How to Deal With a Kid Who Intentionally Destroys Things

Dear Kid Whisperer,

I have a 6-year old who likes to destroy things. She has ruined a coffee table (sanding down the edges with a pencil), ruined a carpet (scissors), and ruined a wall (markers). We have talked to her over and over, trying to find out why she’s doing it. She says she doesn’t know. Is she needing more attention? Is she angry? We want to find the root cause of this behavior so we can stop it. We are starting to lose our patience with her at times. What do you think? -Jaime, New Albany, Ohio


Your kid started doing this because she is little and doesn’t have much real control over her environment, so she is trying to adapt and control her environment to see what she can control. Translation: she wants to see what the coffee table, carpet, and wall will look like if she messes them up real, real bad.

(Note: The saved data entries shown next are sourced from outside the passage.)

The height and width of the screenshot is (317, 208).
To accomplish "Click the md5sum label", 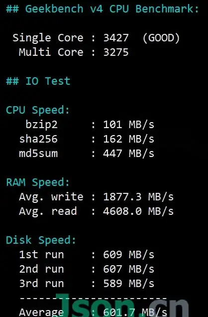I will 38,154.
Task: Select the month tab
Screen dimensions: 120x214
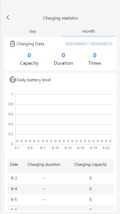Action: pos(89,31)
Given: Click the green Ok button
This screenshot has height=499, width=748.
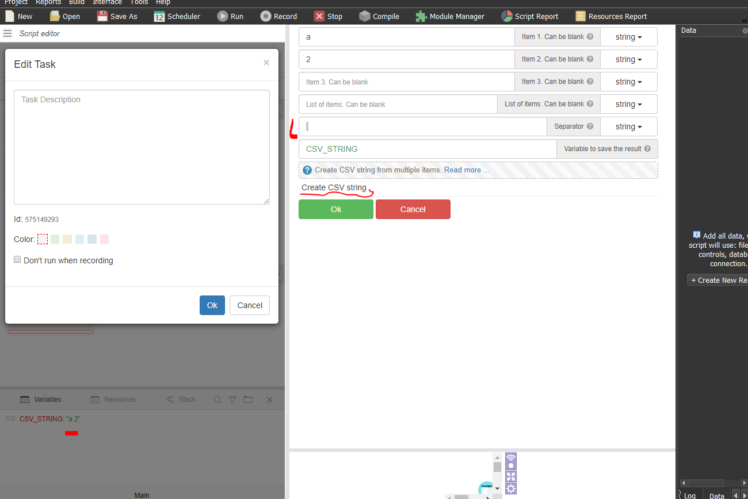Looking at the screenshot, I should point(336,209).
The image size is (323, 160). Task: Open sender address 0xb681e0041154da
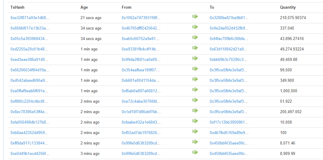(141, 81)
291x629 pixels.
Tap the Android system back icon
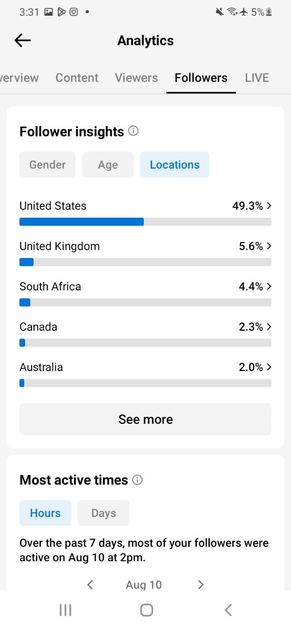228,610
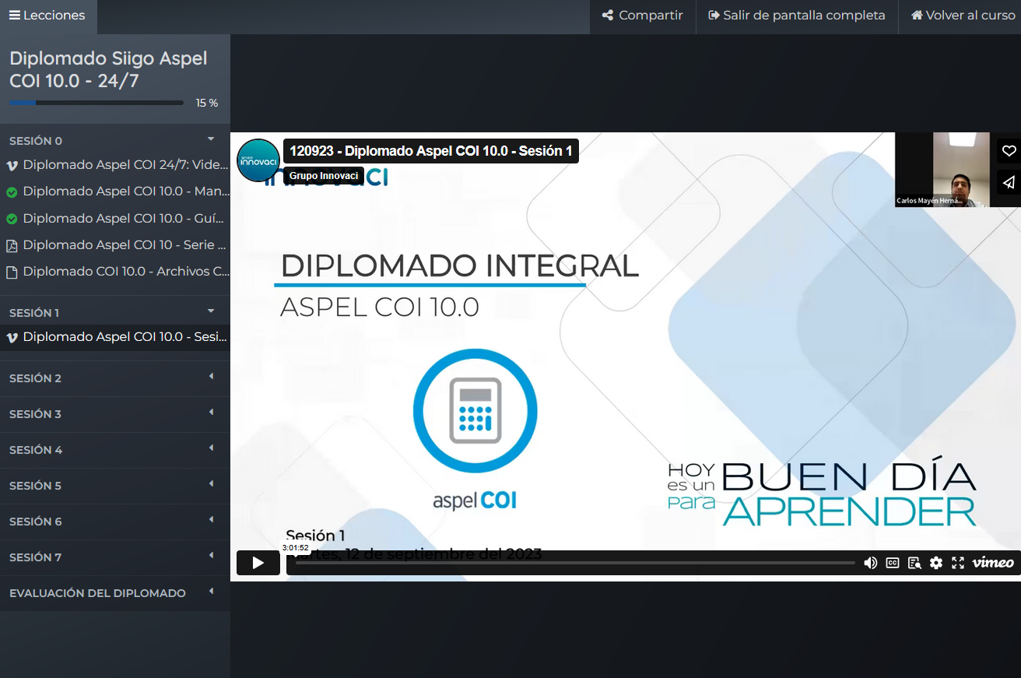Screen dimensions: 1021x678
Task: Open the video transcript search icon
Action: point(914,563)
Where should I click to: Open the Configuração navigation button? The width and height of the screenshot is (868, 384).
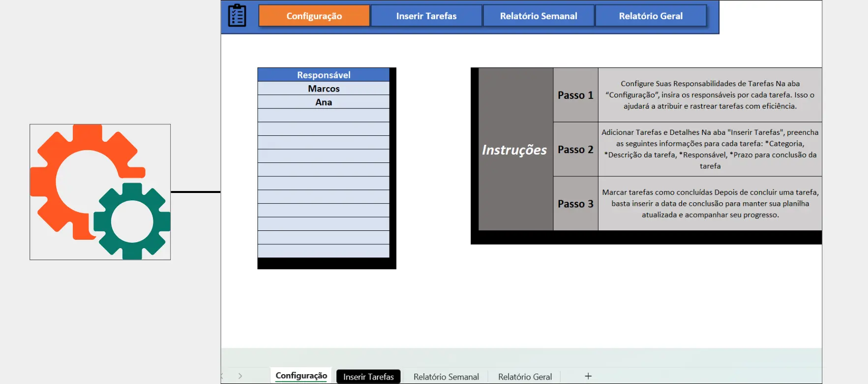click(x=314, y=16)
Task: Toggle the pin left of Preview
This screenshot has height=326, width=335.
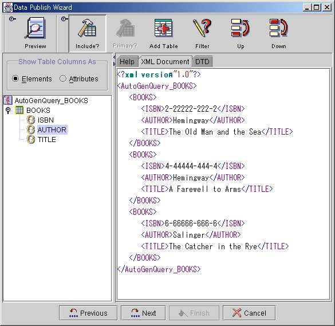Action: point(12,19)
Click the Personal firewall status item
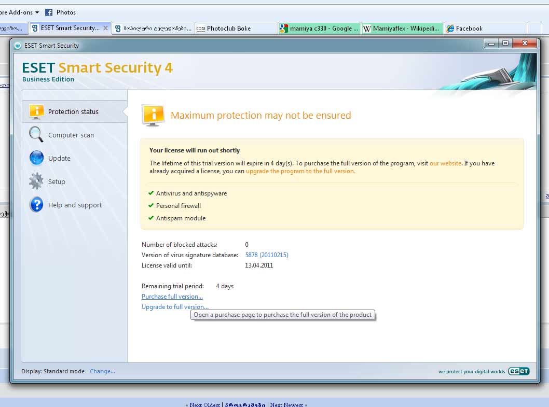The image size is (549, 407). [x=178, y=206]
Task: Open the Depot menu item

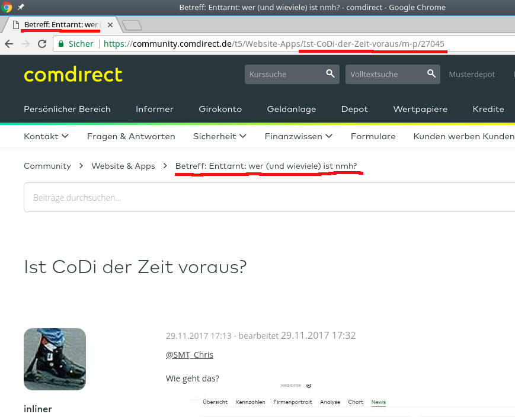Action: coord(354,109)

Your investigations into her psyche are making things worse because she is learning that another thing she can control in her environment with this destructive behavior is YOU. Not only can she change the color of the walls, she can change the color of your face. Because you are trying to do amateur psychoanalysis on your kid instead of stopping the behaviors from working for her, you are turning a normal negative behavior into a situation where you are teaching your kid that being destructive and manipulative can give her a huge amount of control over people. This is a horribly unhealthy lesson to accidentally teach, so stop it.

Instead, you can spend your time teaching your kid that destroying stuff doesn’t get her anything good: it won’t get her attention and it won’t get her control over the actions and emotions of an adult. In addition, you will teach her that destroying property will make her life harder and worse (just like in real life). Here’s how I would do this.

Kid Whisperer: (seeing a poorly drawn Pokémon character scribbled on the wall with permanent marker): Oh, boy. This is a rough situation. I am going to go into the other room and work some things out. Yikes. Don’t concern yourself with anything just yet.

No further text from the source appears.